- Stated goal
Rewrite the items below, changing every "computer-use agent" to "desktop automation agent" and leaving everything else as it is.

- Information provided
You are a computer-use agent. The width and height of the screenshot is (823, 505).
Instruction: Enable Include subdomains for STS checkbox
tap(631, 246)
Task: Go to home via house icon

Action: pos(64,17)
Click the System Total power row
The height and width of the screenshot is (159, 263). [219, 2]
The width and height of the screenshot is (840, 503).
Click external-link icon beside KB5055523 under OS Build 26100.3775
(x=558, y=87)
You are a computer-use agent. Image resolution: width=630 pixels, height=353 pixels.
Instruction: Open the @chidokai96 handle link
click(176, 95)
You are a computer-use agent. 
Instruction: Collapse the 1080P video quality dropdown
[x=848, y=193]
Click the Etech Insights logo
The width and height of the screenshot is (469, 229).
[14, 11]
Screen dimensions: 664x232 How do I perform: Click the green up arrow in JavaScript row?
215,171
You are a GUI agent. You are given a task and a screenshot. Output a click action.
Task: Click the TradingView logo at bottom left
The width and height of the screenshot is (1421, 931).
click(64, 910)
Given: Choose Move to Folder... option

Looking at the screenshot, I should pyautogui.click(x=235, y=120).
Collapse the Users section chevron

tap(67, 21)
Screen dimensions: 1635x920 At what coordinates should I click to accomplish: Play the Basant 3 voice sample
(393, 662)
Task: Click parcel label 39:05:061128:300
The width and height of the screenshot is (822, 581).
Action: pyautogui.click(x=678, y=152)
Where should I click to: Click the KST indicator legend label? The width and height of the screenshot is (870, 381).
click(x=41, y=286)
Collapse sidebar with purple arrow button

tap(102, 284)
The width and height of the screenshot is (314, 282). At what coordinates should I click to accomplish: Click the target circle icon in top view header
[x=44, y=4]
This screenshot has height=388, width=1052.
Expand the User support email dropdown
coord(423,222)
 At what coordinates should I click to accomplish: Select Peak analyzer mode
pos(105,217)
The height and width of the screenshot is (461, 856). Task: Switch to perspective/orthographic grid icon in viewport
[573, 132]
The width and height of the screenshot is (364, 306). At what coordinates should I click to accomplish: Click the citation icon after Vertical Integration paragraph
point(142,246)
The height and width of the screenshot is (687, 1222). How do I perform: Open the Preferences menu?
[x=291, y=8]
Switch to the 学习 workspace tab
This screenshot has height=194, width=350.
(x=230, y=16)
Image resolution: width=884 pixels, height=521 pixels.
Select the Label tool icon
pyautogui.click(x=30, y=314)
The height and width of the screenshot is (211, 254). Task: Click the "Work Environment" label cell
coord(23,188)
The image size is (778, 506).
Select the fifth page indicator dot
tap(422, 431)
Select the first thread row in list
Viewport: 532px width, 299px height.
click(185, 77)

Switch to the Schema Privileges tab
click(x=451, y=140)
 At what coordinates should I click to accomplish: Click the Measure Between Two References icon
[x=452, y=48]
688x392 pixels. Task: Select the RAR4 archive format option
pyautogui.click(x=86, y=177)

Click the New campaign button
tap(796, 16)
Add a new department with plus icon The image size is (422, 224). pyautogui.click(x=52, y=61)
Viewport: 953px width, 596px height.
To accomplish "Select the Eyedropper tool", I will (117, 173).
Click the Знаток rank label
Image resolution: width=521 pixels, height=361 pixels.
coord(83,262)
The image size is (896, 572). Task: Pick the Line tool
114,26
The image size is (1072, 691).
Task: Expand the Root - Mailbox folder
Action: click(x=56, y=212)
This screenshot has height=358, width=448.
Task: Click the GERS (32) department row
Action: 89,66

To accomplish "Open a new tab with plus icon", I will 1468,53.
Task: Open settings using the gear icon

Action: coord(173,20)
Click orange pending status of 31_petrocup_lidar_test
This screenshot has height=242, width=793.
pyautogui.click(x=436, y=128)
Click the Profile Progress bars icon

- The reply
You are a desktop automation agent. The width and height of the screenshot is (823, 505).
Instruction: Enable Include subdomains for STS checkbox
tap(631, 246)
Task: Go to home via house icon

Action: pos(64,17)
Click the System Total power row
The height and width of the screenshot is (159, 263). [219, 2]
The width and height of the screenshot is (840, 503).
Click external-link icon beside KB5055523 under OS Build 26100.3775
(x=558, y=87)
You are a desktop automation agent. Image resolution: width=630 pixels, height=353 pixels.
Instruction: Open the @chidokai96 handle link
click(176, 95)
You are a desktop automation agent. 
Instruction: Collapse the 1080P video quality dropdown
[x=848, y=193]
Click the Etech Insights logo
The width and height of the screenshot is (469, 229).
[14, 11]
Screen dimensions: 664x232 How do I perform: Click the green up arrow in JavaScript row?
215,171
You are a GUI agent. You are given a task and a screenshot. Output a click action.
Task: Click the TradingView logo at bottom left
The width and height of the screenshot is (1421, 931).
click(64, 910)
Given: Choose Move to Folder... option

Looking at the screenshot, I should pyautogui.click(x=235, y=120).
Collapse the Users section chevron

tap(67, 21)
Screen dimensions: 1635x920 At what coordinates should I click to accomplish: Play the Basant 3 voice sample
(393, 662)
Task: Click parcel label 39:05:061128:300
The width and height of the screenshot is (822, 581).
Action: pyautogui.click(x=678, y=152)
Where should I click to: Click the KST indicator legend label? The width and height of the screenshot is (870, 381).
click(x=41, y=286)
Collapse sidebar with purple arrow button

tap(102, 284)
The width and height of the screenshot is (314, 282). At what coordinates should I click to accomplish: Click the target circle icon in top view header
[x=44, y=4]
This screenshot has height=388, width=1052.
Expand the User support email dropdown
coord(423,222)
 At what coordinates should I click to accomplish: Select Peak analyzer mode
pos(105,217)
The height and width of the screenshot is (461, 856). Task: Switch to perspective/orthographic grid icon in viewport
[573, 132]
The width and height of the screenshot is (364, 306). At what coordinates should I click to accomplish: Click the citation icon after Vertical Integration paragraph
point(142,246)
The height and width of the screenshot is (687, 1222). How do I perform: Open the Preferences menu?
[x=291, y=8]
Switch to the 学习 workspace tab
This screenshot has height=194, width=350.
(x=230, y=16)
Image resolution: width=884 pixels, height=521 pixels.
Select the Label tool icon
pyautogui.click(x=30, y=314)
The height and width of the screenshot is (211, 254). Task: Click the "Work Environment" label cell
coord(23,188)
The image size is (778, 506).
Select the fifth page indicator dot
tap(422, 431)
Select the first thread row in list
Viewport: 532px width, 299px height.
click(185, 77)

Switch to the Schema Privileges tab
click(x=451, y=140)
 At what coordinates should I click to accomplish: Click the Measure Between Two References icon
[x=452, y=48]
688x392 pixels. Task: Select the RAR4 archive format option
pyautogui.click(x=86, y=177)

Click the New campaign button
tap(796, 16)
Add a new department with plus icon The image size is (422, 224). pyautogui.click(x=52, y=61)
Viewport: 953px width, 596px height.
To accomplish "Select the Eyedropper tool", I will (117, 173).
Click the Знаток rank label
Image resolution: width=521 pixels, height=361 pixels.
coord(83,262)
The image size is (896, 572). Task: Pick the Line tool
114,26
The image size is (1072, 691).
Task: Expand the Root - Mailbox folder
Action: click(x=56, y=212)
This screenshot has height=358, width=448.
Task: Click the GERS (32) department row
Action: 89,66

To accomplish "Open a new tab with plus icon", I will 1468,53.
Task: Open settings using the gear icon

Action: coord(173,20)
Click orange pending status of 31_petrocup_lidar_test
This screenshot has height=242, width=793.
pyautogui.click(x=436, y=128)
Click the Profile Progress bars icon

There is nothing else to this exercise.